Material provided —
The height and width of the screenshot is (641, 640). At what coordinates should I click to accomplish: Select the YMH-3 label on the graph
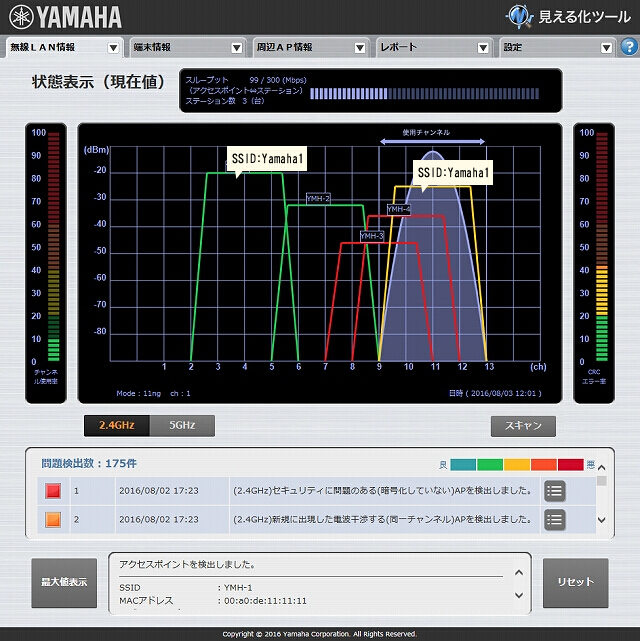click(x=372, y=236)
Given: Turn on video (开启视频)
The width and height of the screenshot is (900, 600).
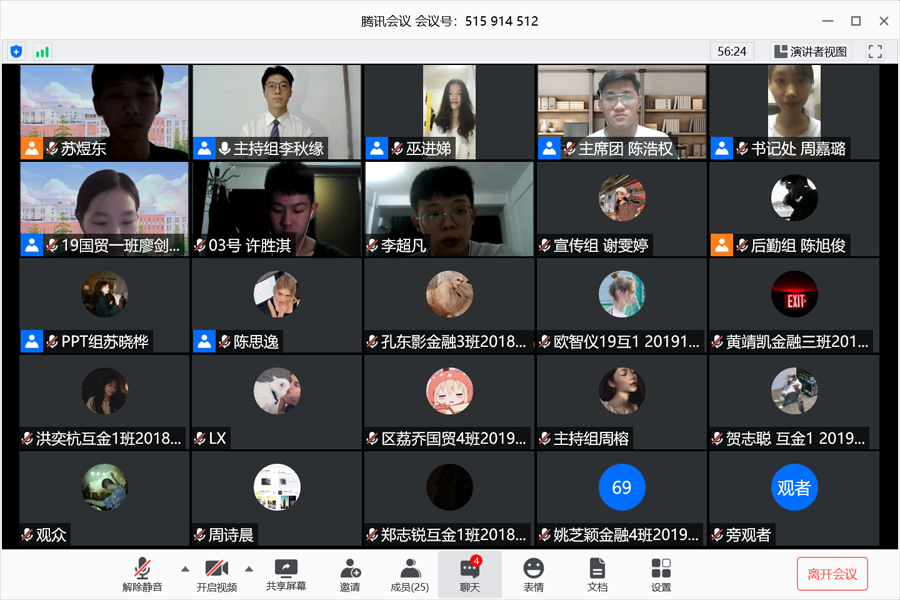Looking at the screenshot, I should pyautogui.click(x=216, y=574).
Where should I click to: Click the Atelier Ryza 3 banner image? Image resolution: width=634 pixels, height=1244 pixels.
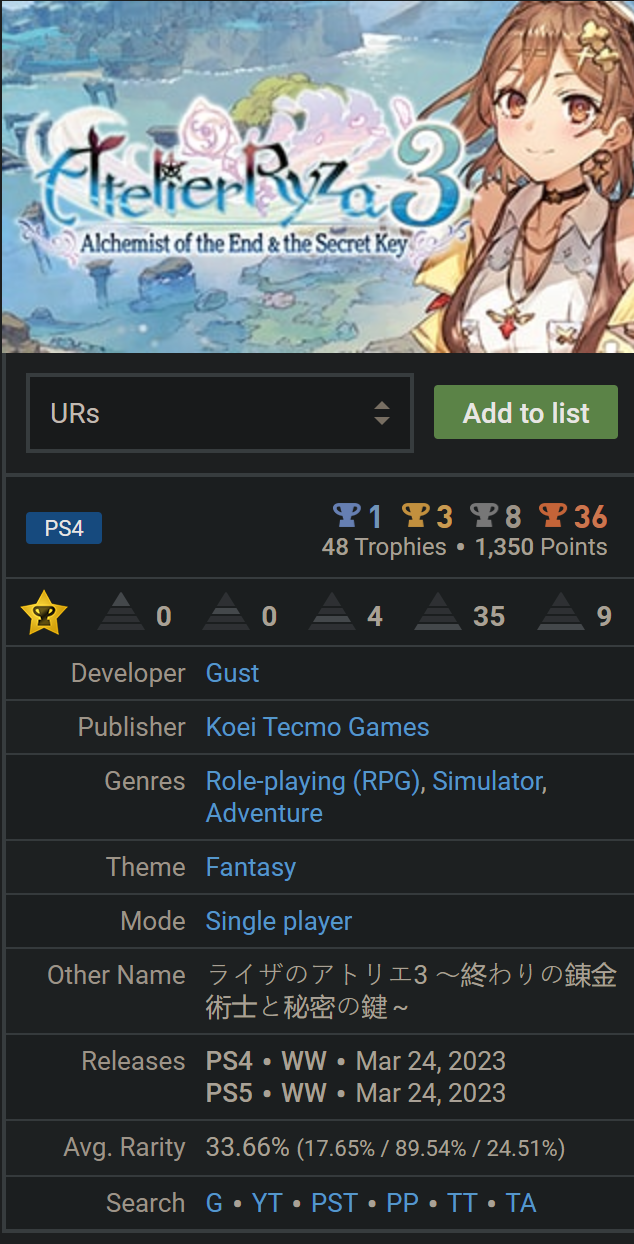pos(317,176)
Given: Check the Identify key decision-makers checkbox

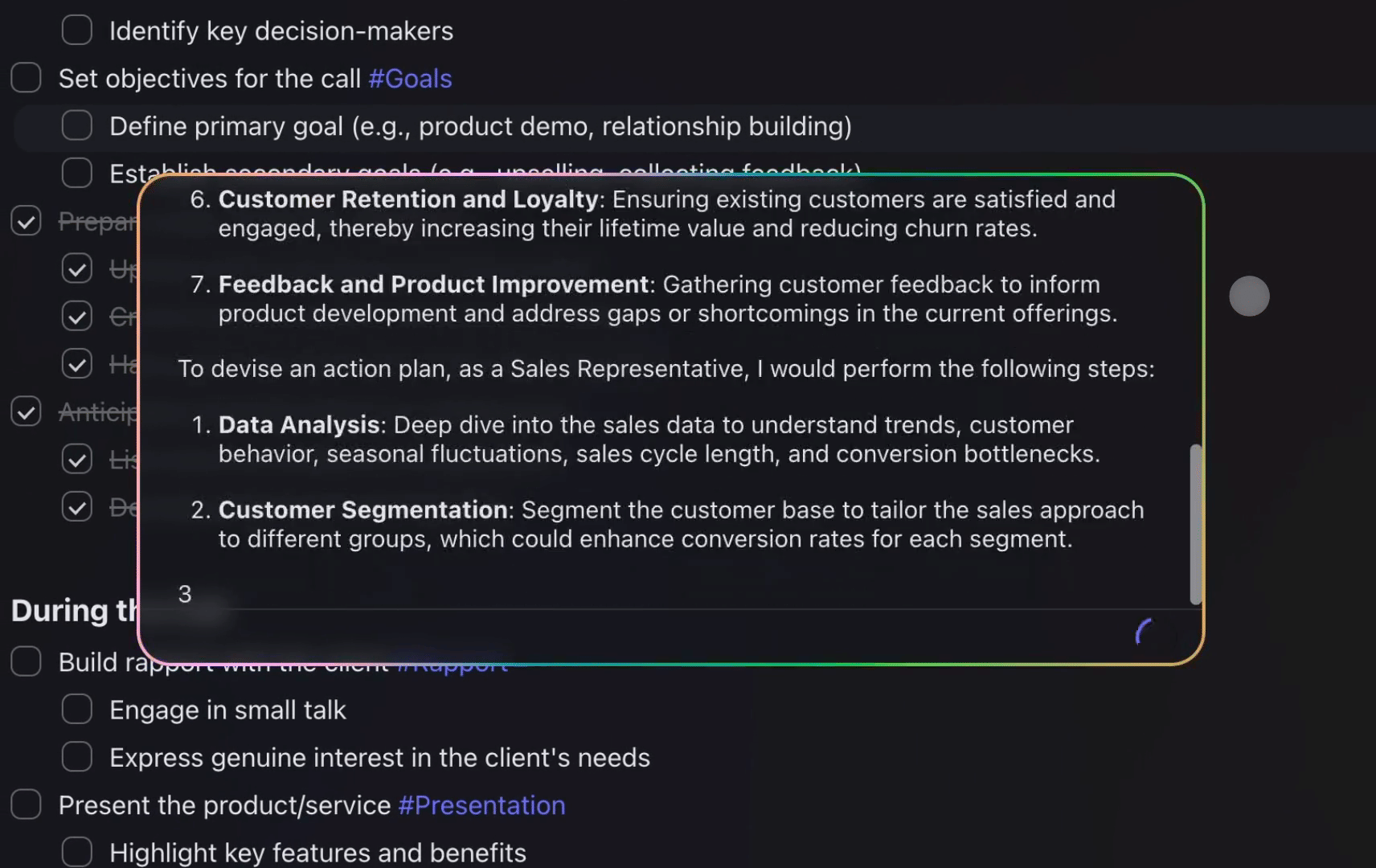Looking at the screenshot, I should click(x=77, y=31).
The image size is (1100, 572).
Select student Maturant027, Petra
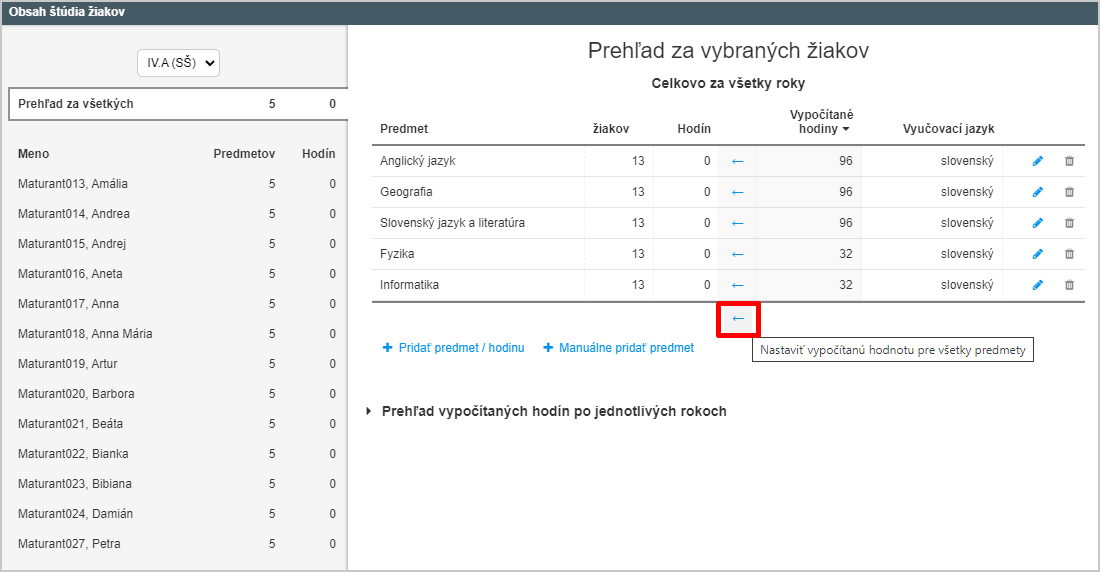pos(177,544)

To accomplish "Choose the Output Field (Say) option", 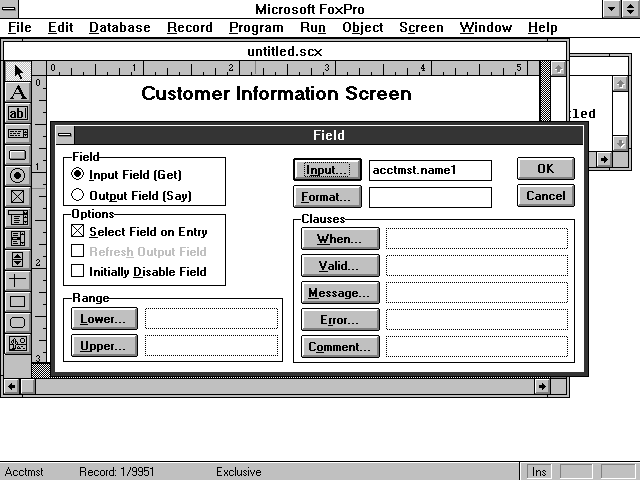I will (78, 196).
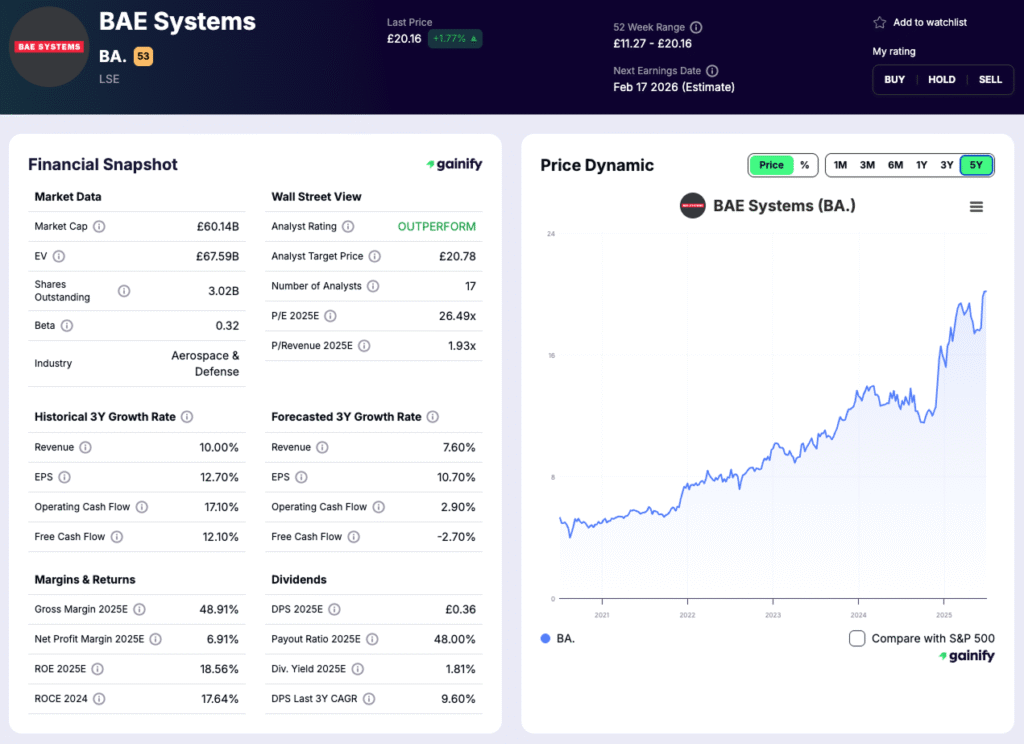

Aim of the task —
Could you recast the records, from their first line through the line holding "pos(317,176)", inclusive, as a JSON list of strings with one string per line, omitting blank lines and leaving the pictures out?

Result for this task —
[
  "The height and width of the screenshot is (641, 640). At what coordinates should I click to accomplish: Select the YMH-3 label on the graph",
  "click(x=372, y=236)",
  "Given: Turn on video (开启视频)",
  "The width and height of the screenshot is (900, 600).",
  "Looking at the screenshot, I should pyautogui.click(x=216, y=574).",
  "Where should I click to: Click the Atelier Ryza 3 banner image? Image resolution: width=634 pixels, height=1244 pixels.",
  "pos(317,176)"
]